O Real na Psicanálise de Lacan | Real, Simbólico e Imaginário #1

Conceito de Real lacaniano

O Real, uma categoria estabelecida por Jacques Lacan, só pode ser entendido em conexão com as categorias do Simbólico e do Imaginário.

O Real é definido como o que escapa ao simbólico, o real não pode ser nem falado nem escrito. Assim, está relacionado com o impossível, definido como “aquilo que nunca deixa se escrever em si.” E porque não pode ser reduzido ao significado, o real não se presta facilmente à representação imaginária unívoca. O real situa o simbólico e o imaginário em suas respectivas posições.

Em 1953, em uma palestra chamada “Le Symbolique, l’imaginaire et le réel” (O simbólico, o imaginário, e o real), Lacan introduz o real como ligado ao imaginário e ao simbólico. O real, na medida em que está situado em relação à pulsão de morte e a compulsão à repetição, não tem nada a ver com a realidade freudiana (Wirklichkeit) ou com o princípio da realidade. Lacan escreveu: “Uma coisa que chama a atenção é que, na análise, há um elemento inteiro do real do sujeito que nos escapa…. Há algo que traz os limites da análise em jogo, e que envolve a relação do sujeito ao real”(1982). Imediatamente, Lacan levantou a questão do real em relação à formação analítica e, em 1953, mais especificamente em relação à escolha de candidatos para formação analítica. A questão dizia respeito ao fato de que o real é definido não apenas por sua relação com o simbólico, mas também pela maneira particular em que cada sujeito é pego nele.

Lacan foi capaz de extrair esta noção do real a partir de sua leitura minuciosa de Freud. Em La relation d’objet (a relação de objeto; 1994), de seu seminário de 1956-1957, Lacan, considerando o caso de “pequeno Hans” (Freud, 1909b), explicou as construções míticas do menino como uma resposta ao real do gozo sexual (prazer), que tinha entrado em erupção em seu campo de subjetividade. Graças às suas construções imaginárias e sua fobia, o pequeno Hans evitara a questão da castração. Em seu seminário O eu na teoria de Freud e na técnica da psicanálise, 1954-1955 (1988), Lacan apresentou uma leitura detalhada do sonho de Freud da injeção de Irma (Freud, 1900a). Ele enfatizou que a imagem terrível que Freud viu no fundo da garganta de Irma revelou o real irredutível e designou um ponto limite em que “todas as palavras cessam” (1988, p. 164).

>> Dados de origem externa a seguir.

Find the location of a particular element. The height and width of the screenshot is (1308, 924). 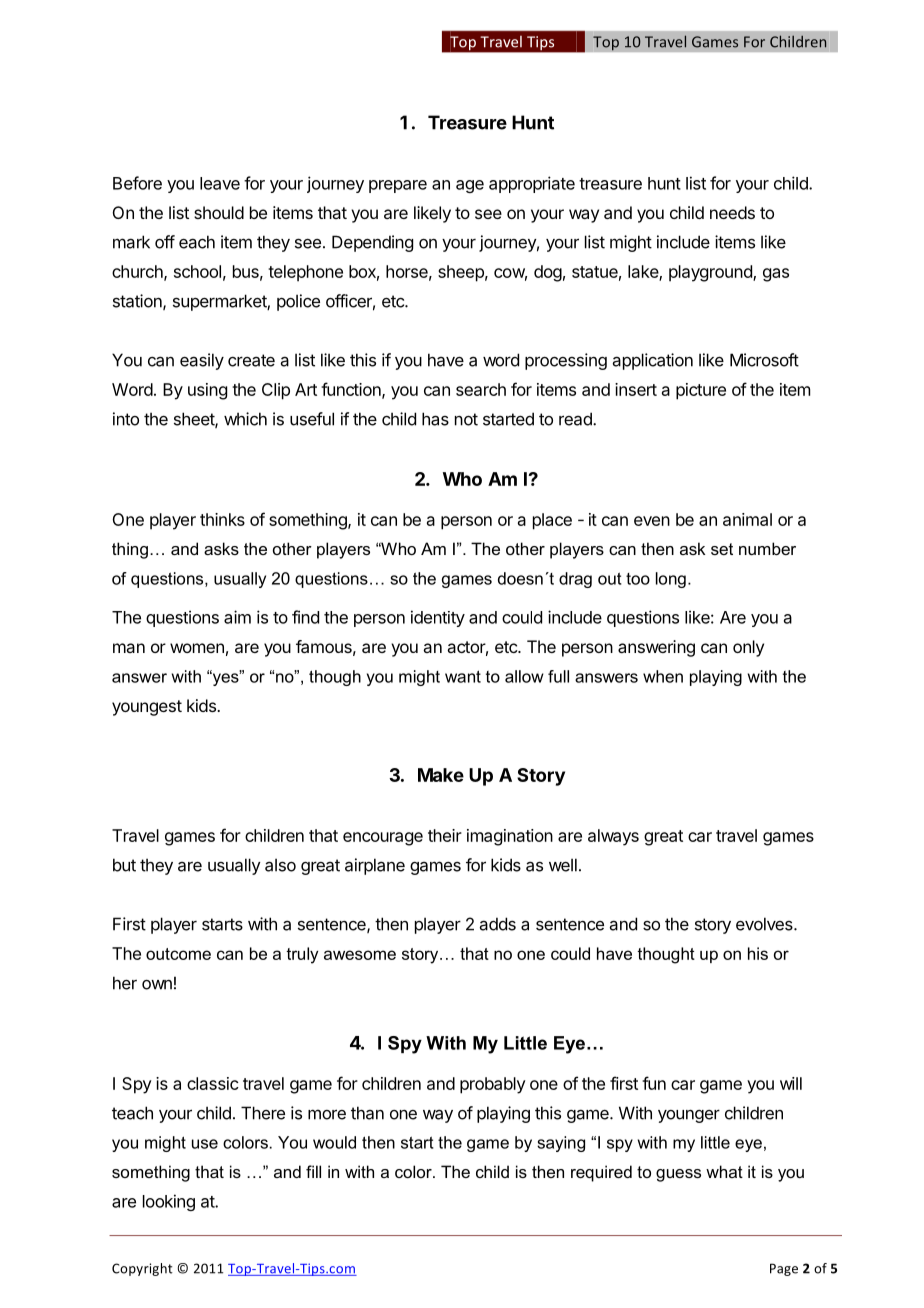

want is located at coordinates (463, 676).
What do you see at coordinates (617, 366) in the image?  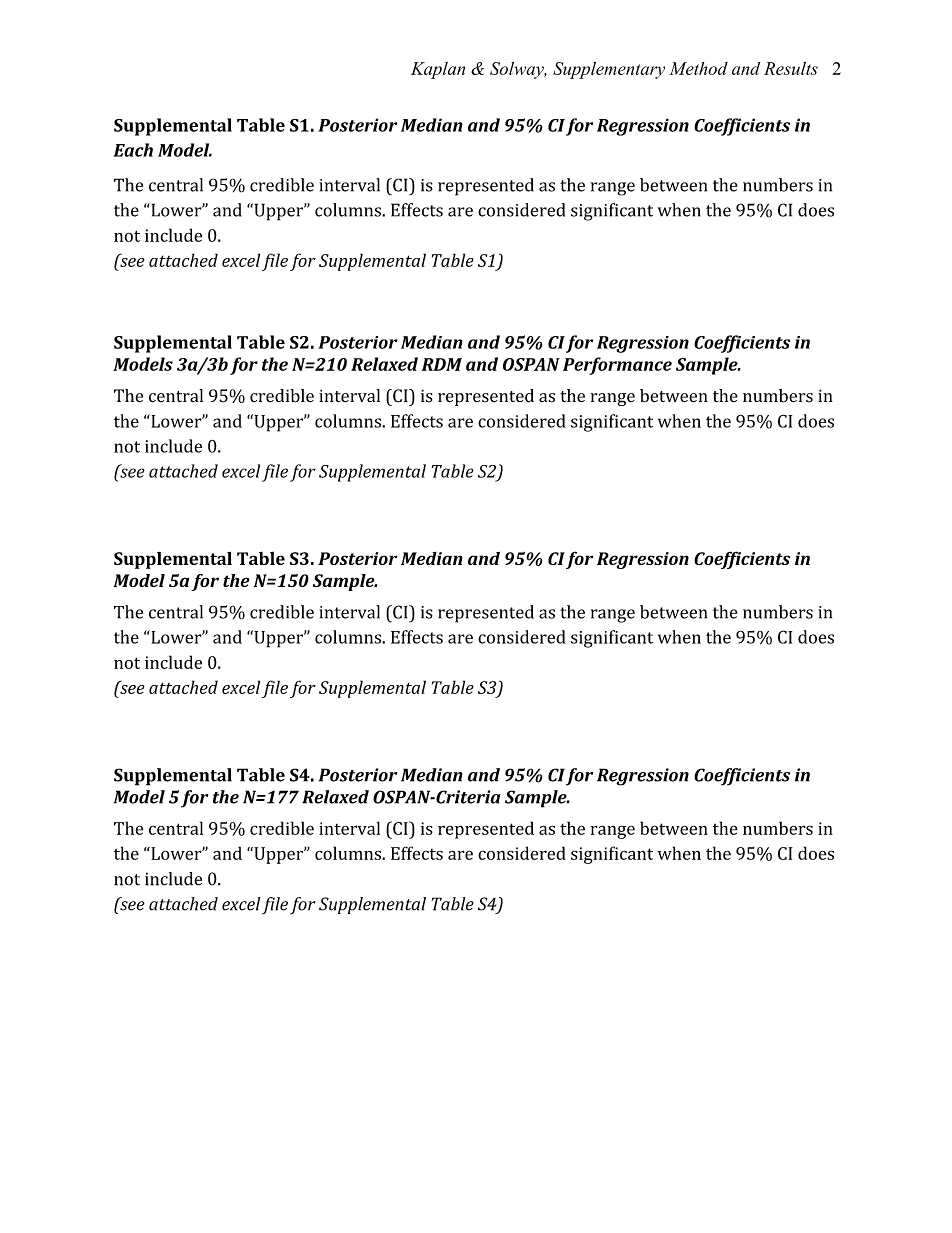 I see `Performance` at bounding box center [617, 366].
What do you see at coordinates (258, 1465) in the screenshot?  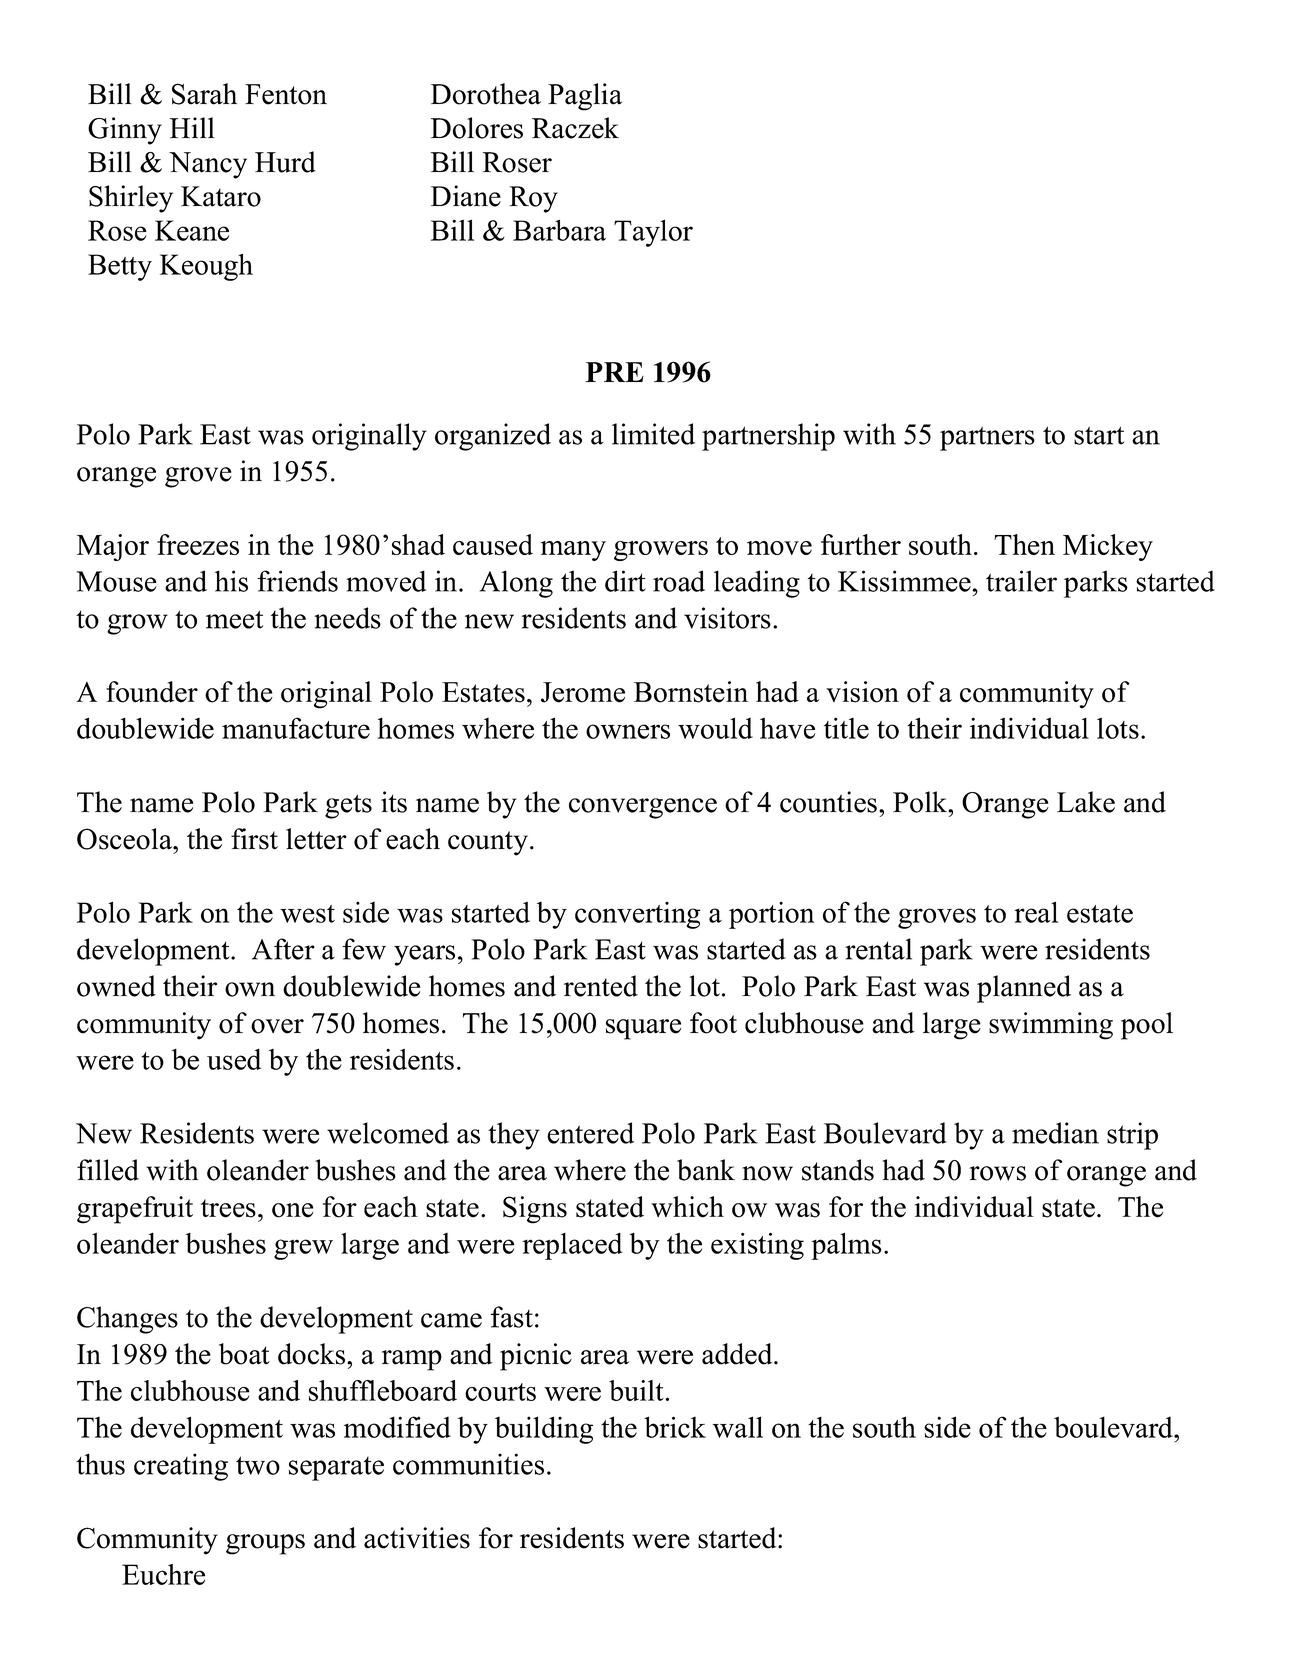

Lacan voltou regularmente para A Interpretação dos Sonhos (Freud, 1900a) para indicar como o real está localizado na raiz de todos os sonhos, o que Freud chamou “o umbigo do sonho”, um ponto limite em que o desconhecido emerge (1900a, pp. 111n, 525) . É aqui, no umbigo do sonho, que Lacan localizou o ponto onde o real se liga com o simbólico (Lacan, 1975).

Lacan se aproximou do real através de alucinações e psicoses pelo estudo cuidadoso do caso de Freud “homem dos lobos” (1918b [1914]), o comentário de Freud sobre Daniel Paul Schreber (1911c [1910]), e “Negação” (Freud, 1925h). Se o Nome do Pai está foracluído e a função simbólica da castração é recusada pelo sujeito, os significantes do pai e da castração reaparecem na realidade, na forma de alucinações. Daí a alucinação do Homem dos Lobos de um dedo cortado e delírios de comunicação de Schreber com Deus. Assim, no desenvolvimento do conceito de foraclusão, Lacan declarou: “O que não vem à luz no simbólico aparece no real” (1966, p. 388).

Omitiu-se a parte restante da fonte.